I came back to earth this year though. A 5-3 first round followed by a 1-2 (so far) second round is more akin to what I am used to doing.

However, that doesn't mean that my surprisingly sensational run last year didn't have an impact on future generations of NHL playoff forecasters.

Take my eldest child for example. The kid, who is a columnist for his middle school newspaper (go figure) has been near-perfect in his projections so far this year.

That aside, there was one prediction which wasn't published anywhere but on my Blackberry.

The text came through at 10:27 pm on May 5th.
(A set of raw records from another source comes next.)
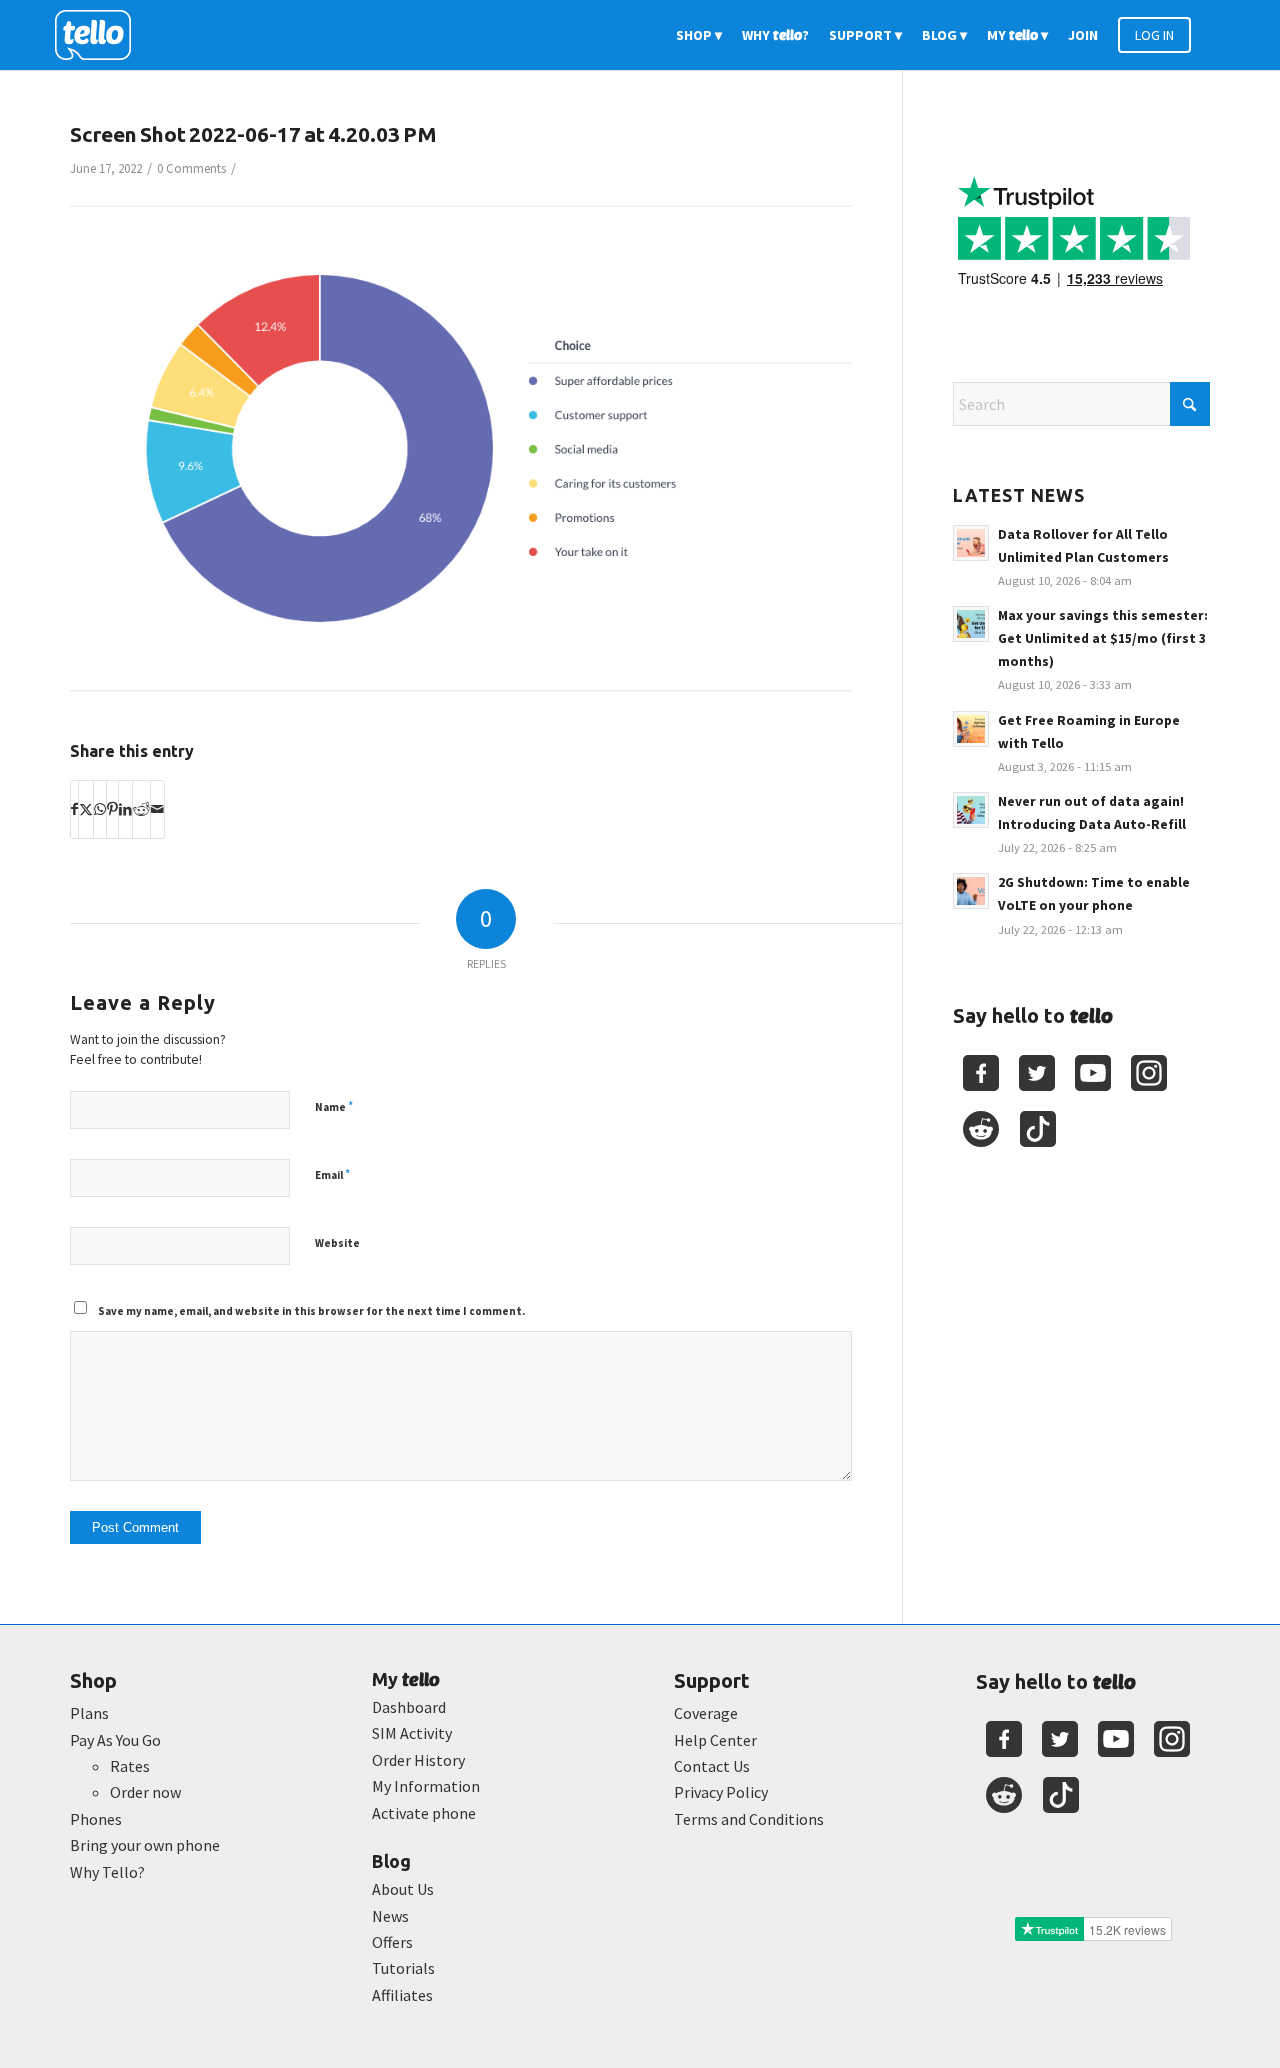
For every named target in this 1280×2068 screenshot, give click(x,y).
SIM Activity (412, 1733)
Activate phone (424, 1813)
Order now (145, 1792)
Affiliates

It was about a half hour after the Flyers had lost Game 3 to the Bruins and were facing a 3-0 deficit.

Here's what the text said:

"Boston is now going to feel what it's like to have someone come back from 3-0 to beat them."

He was of course referring to the Red Sox 3-0 comeback to beat the Yankees in the 2004 ALCS, one of only three instances in professional sports history where a team overcame a 3-0 hole to win the series.

That's three in 278 possibilities (in NHL, NBA and MLB), or 1.1 percent.

It was a bold prediction by the kid, and in my estimation was his lame attempt at convincing himself that after a perfect first round of predictions (yes, he picked Montreal to beat Washington) that he was looking to stay perfect (he has since lost his perfect record, courtesy of the Pittsburgh loss, but it is, to this point, his only blemish).

I sent him a text back that said: "You are a positive soul son, but the Flyers are toast."

Yet, here we are, nine days later, and Game 7 is upon us in a couple hours.

He has maintained his confidence, and it has grown to an almost unbearable braggadocio at this point, but I can't say I don't agree with him now.

It's funny, but I was talking to a colleague this morning and told him that even though I never would have expected the Flyers to come back from a 3-0 series deficit, heading into each of the last three games, I felt the Flyers would win each singular game.

I thought they'd save face in Game 4. I liked their attitude at the morning skate in Game 5, and even though I was more 50-50 on that one, just before game-time went with the Flyers.

Once they got it back to Wachovia Center, I felt they would certainly force a Game 7 and they did.

At no point though, did I ever think they would win this series.

I do now.

You can sense it in the way they talk, and this morning was no different. You could sense the panic in the Bruins, who decided to go into a bit of a bunker mentality today, canceling their morning skate and avoiding the media altogether.

The Flyers are on the brink of making history, something no one believed they would do.

Except for my kid.


Oh, and one more thing, proving Philly loyalty never dies, no matter where professional athletes from our area play, check out Philly native and Simon Gratz product Rasheed Wallace following the Celtics elimination of the Cleveland Cavaliers last night.

He didn't have anything to say about hockey, but his wardrobe choice drew a very clear line in the sand that he wasn't puling for the guys who he normally shares a locker room hallway with tonight.


Also, I spoke with Simon Gagne today about his foot. He said it still hurts, but that he didn't re-injure it in Game 6 and there was never any question about playing in Game 7.

He said players need to play through pain in the playoffs to get to their ultimate goal and that his foot, while it hurts, doesn't hurt any more today then it did in Game 4 when he returned.

He also threw out an Allen Iverson impression about not skating yesterday:

"I'm o.k.," he said. "I didn't practice yesterday because, well, it's just a practice."

He did go on to say that it would give him time to heal between games, but he did laugh when saying it and knew we would all flash back to the memorable Iverson "practice" press conference.

Meanwhile Blair Betts did skate this morning and is good to go for tonight.